__Requirement__: Print out the records precisely, keeping each line identical to its source.
□ □ □ □
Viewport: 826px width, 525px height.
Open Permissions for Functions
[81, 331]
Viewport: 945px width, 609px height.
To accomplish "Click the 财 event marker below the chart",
□ □ □ □
__Written solution__:
Viewport: 826px width, 525px height.
Open Permissions for Functions
[81, 331]
Viewport: 945px width, 609px height.
To accomplish "Click the 财 event marker below the chart",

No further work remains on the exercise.